7.3 Explanations and failure modes given by the author

The author believes that the unseen scene generalization comes from the visual-text alignment brought by the rich human-object interaction in Ego4D; the unseen language generalization comes from the diverse language exposure and frozen CLIP text encoder in pre-training. In the real robot, the author clearly lists the failure modes of GR-1: objects with similar colors will be confused in the unseen category, such as bell pepper and peach; the drawer task will not be fully closed or the handle will not be grasped. In the video prediction results, the author also pointed out that details such as occluded objects may be missing.

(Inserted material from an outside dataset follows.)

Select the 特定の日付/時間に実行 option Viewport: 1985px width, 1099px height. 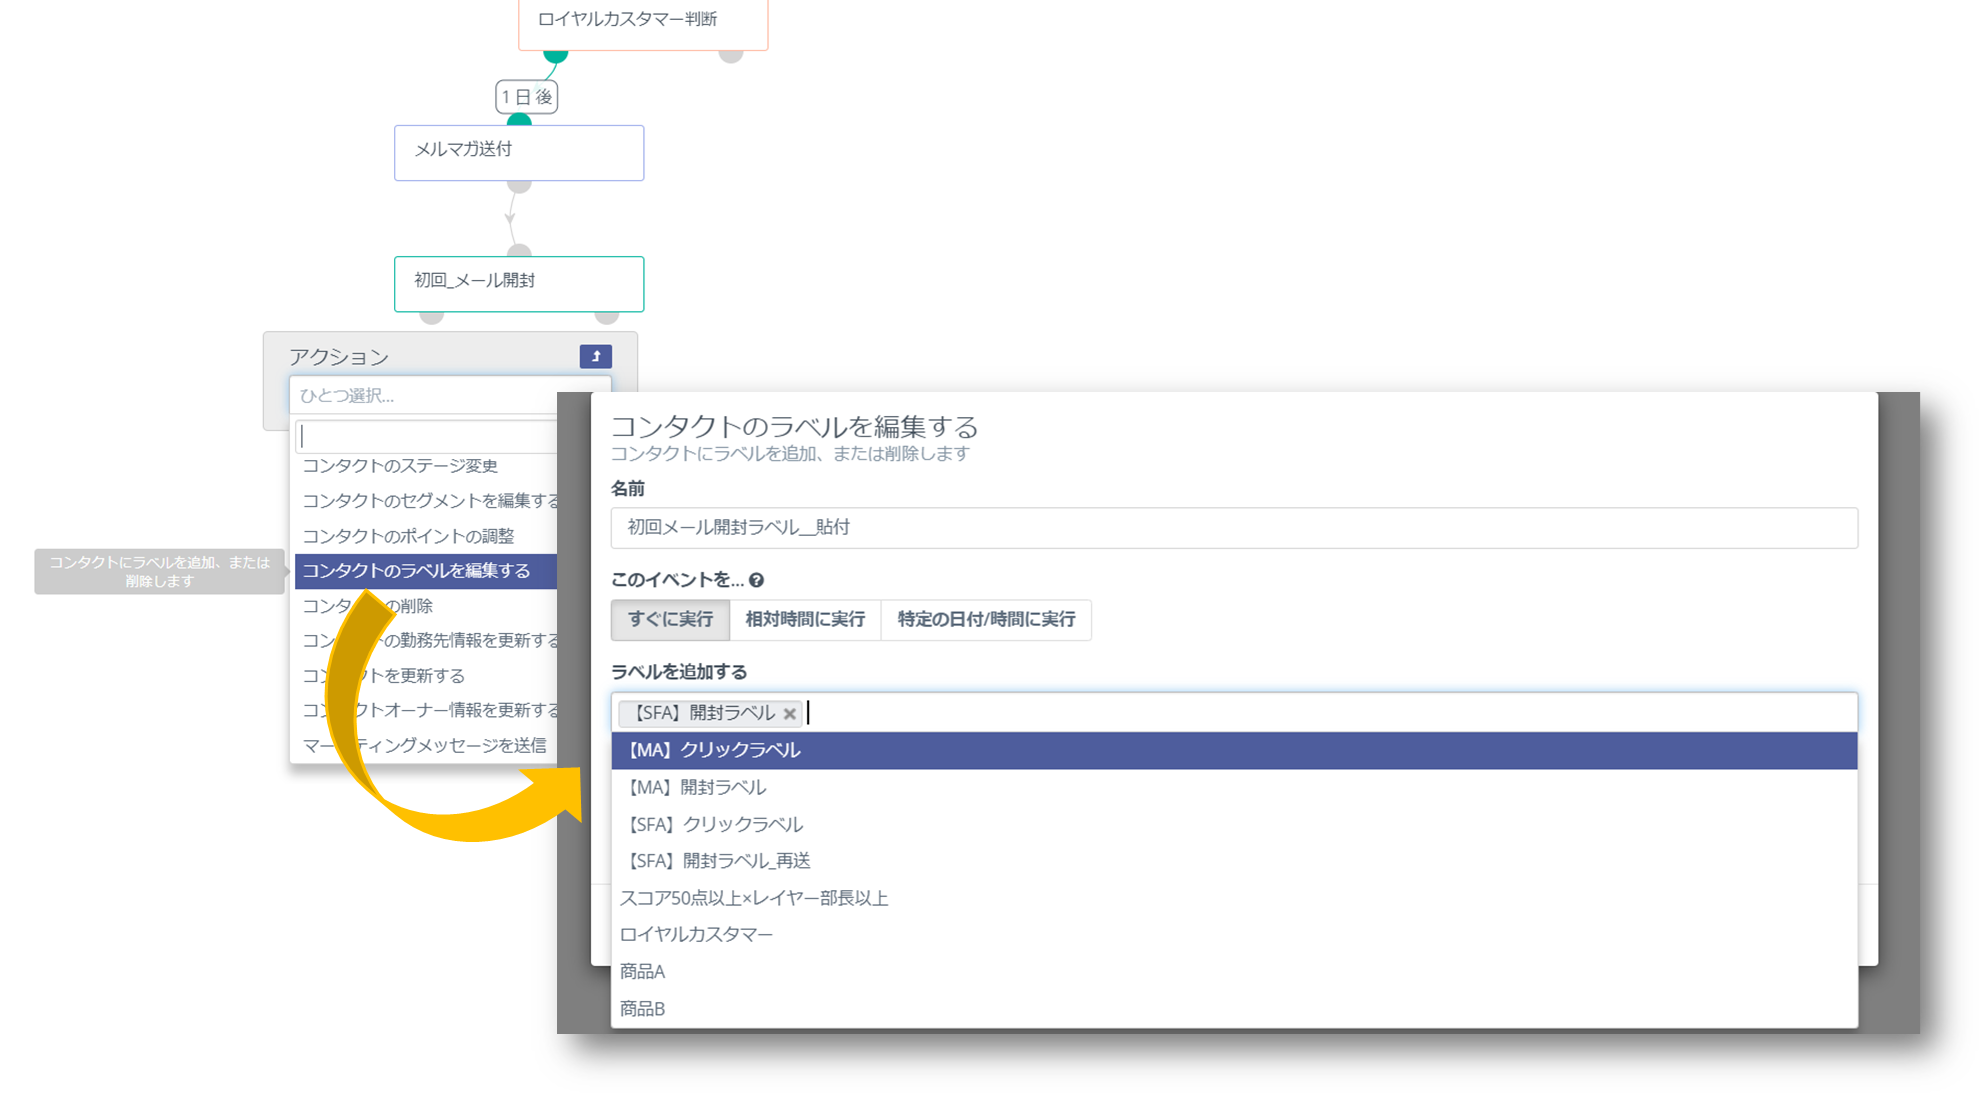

7.4 Future work as described by the author

In Conclusion, the author proposes three directions: combine video data training with and without language to enhance robustness and generalization; explore the difference between "arbitrary video pre-training" and "more relevant operation video pre-training"; expand robot data to include more trajectories in different environments and more operating skills.

7.5 Applicable boundaries

The experiments of GR-1 mainly cover tasks in which language-conditioned visual operations and future frames can be used as action cues; the paper does not prove that this method is equally effective for all contact dynamics or high-precision force control tasks.
The scale of the real robot experiment is smaller than that of CALVIN, and the tasks focus on object handling and drawer operation; reproducing the experiment requires cameras, robots, VR acquisition and scene layout.
Complete pre-training relies on large-scale Ego4D data and larger batches, and the computational cost is significantly higher than just downloading the official checkpoint for evaluation.